------ PASSAGE TO READ ------
On Monday I have the only chance to be with my family and hang out with them. I had been planning this for like a month and a half now. However, my mom started talking about it with my grandmother and now she wants to come along and drag my little cousin along with her. Let me explain:
Im in college right now and have to be two hours away from home until the weekends, where I only work with my parents or study. This is the only free Monday I have and for many reasons its the perfect family day. My grandmother is not coming with us because she wants to be with me, its because my cousin (he is about 10-11 years old) loves being with us (which I also believe is because of my brother and the fact that mom buys him stuff, people think were rich when were really not at all). She even told mom to ask for my permission, as if I would not want them to go. I love them, the problema is that my cousin is very... reckless. He doesnt listen to anyone, always gets into trouble, and is not satisfied unless everything HE wants to do is done. Im just afraid that whats supposed to be a stress free day will only cause more mayhem and that is not what I need right now. What do I do?
------ INFORMATION SHOWN ------
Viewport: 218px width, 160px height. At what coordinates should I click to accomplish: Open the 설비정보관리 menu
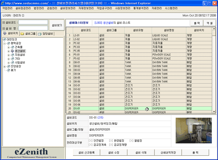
------
REQUIRED TASK:
Reproduce the entire post above about the planned Monday family day, word for word.

OUTPUT FOR THIS EXERCISE:
On Monday I have the only chance to be with my family and hang out with them. I had been planning this for like a month and a half now. However, my mom started talking about it with my grandmother and now she wants to come along and drag my little cousin along with her. Let me explain:
Im in college right now and have to be two hours away from home until the weekends, where I only work with my parents or study. This is the only free Monday I have and for many reasons its the perfect family day. My grandmother is not coming with us because she wants to be with me, its because my cousin (he is about 10-11 years old) loves being with us (which I also believe is because of my brother and the fact that mom buys him stuff, people think were rich when were really not at all). She even told mom to ask for my permission, as if I would not want them to go. I love them, the problema is that my cousin is very... reckless. He doesnt listen to anyone, always gets into trouble, and is not satisfied unless everything HE wants to do is done. Im just afraid that whats supposed to be a stress free day will only cause more mayhem and that is not what I need right now. What do I do?